During day two of its 'Vision' event, Intel showcased several of the company's upcoming products. PC Watch were on hand to grab some snaps of the chips. From a gaming point of view, the most interesting was a pair of Meteor Lake chips, which will end up forming part of the 14th Gen range. But that wasn’t all. Intel showed its Sapphire Rapids Xeon CPUs and Ponte Vecchio data centre GPU. All of these processors pack in a lot of exciting tech.
All three processors feature tiled architectures based on Intel’s Foveros 3D stacking and packaging technology. They represent Intel’s latest design philosophy. Foveros technology combines purpose-built tiles with different functionality and process nodes onto a single package. It takes multi-chip module designs to a more advanced level.

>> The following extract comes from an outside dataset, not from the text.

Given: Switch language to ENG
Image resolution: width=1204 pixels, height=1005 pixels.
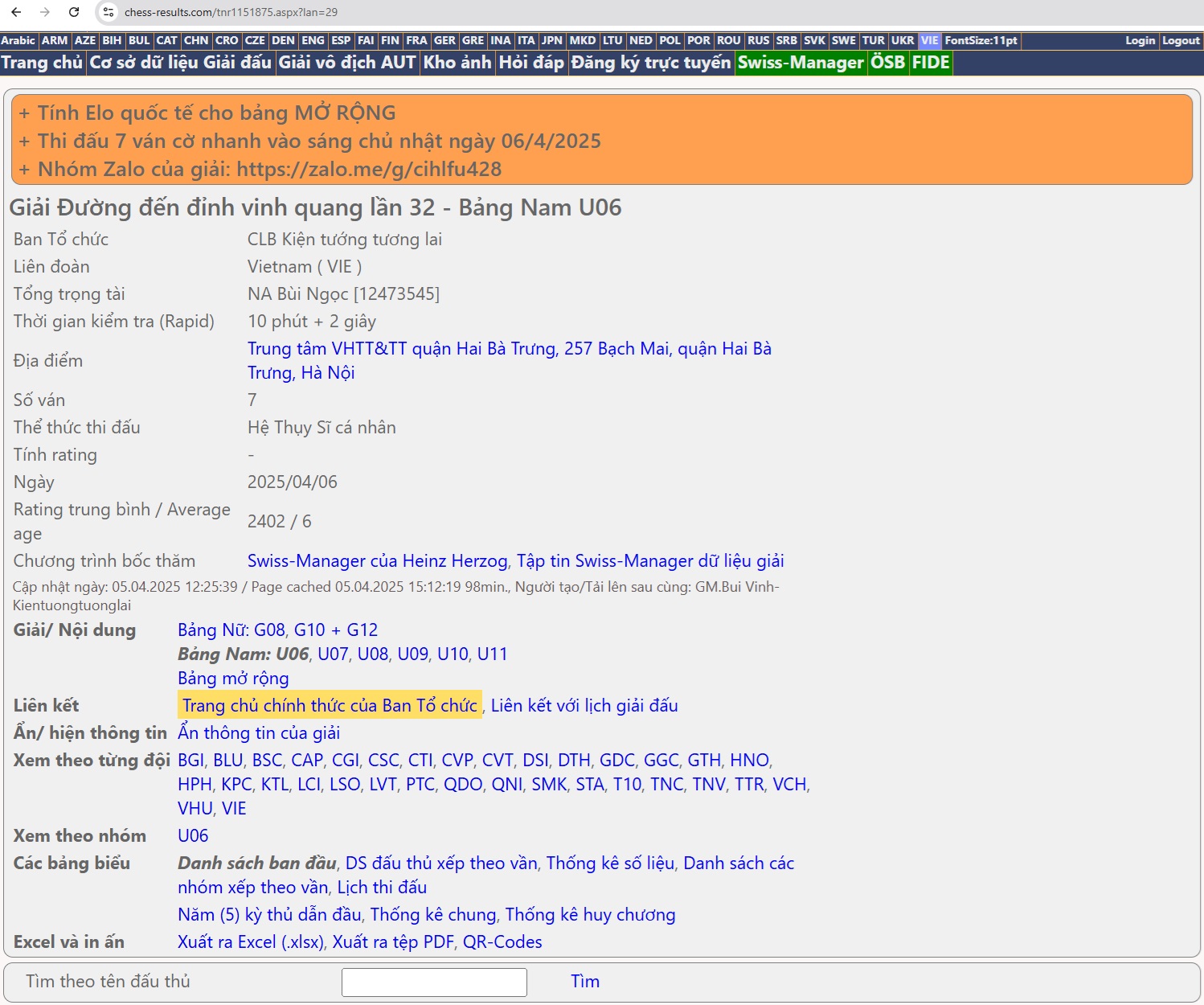Looking at the screenshot, I should coord(313,40).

Instead of integrating purpose built chiplets, Intel’s future chips can make use of different blocks without having to resort to the use of more complex monolithic dies. Future chips should include blocks built with the Intel 4 node, but it's looking likely that they will include blocks built with TSMCs N5 node as well. Mixing and matching blocks is one thing, different nodes is another, but including different tiles made by different companies on one package is a highly ambitious endeavour.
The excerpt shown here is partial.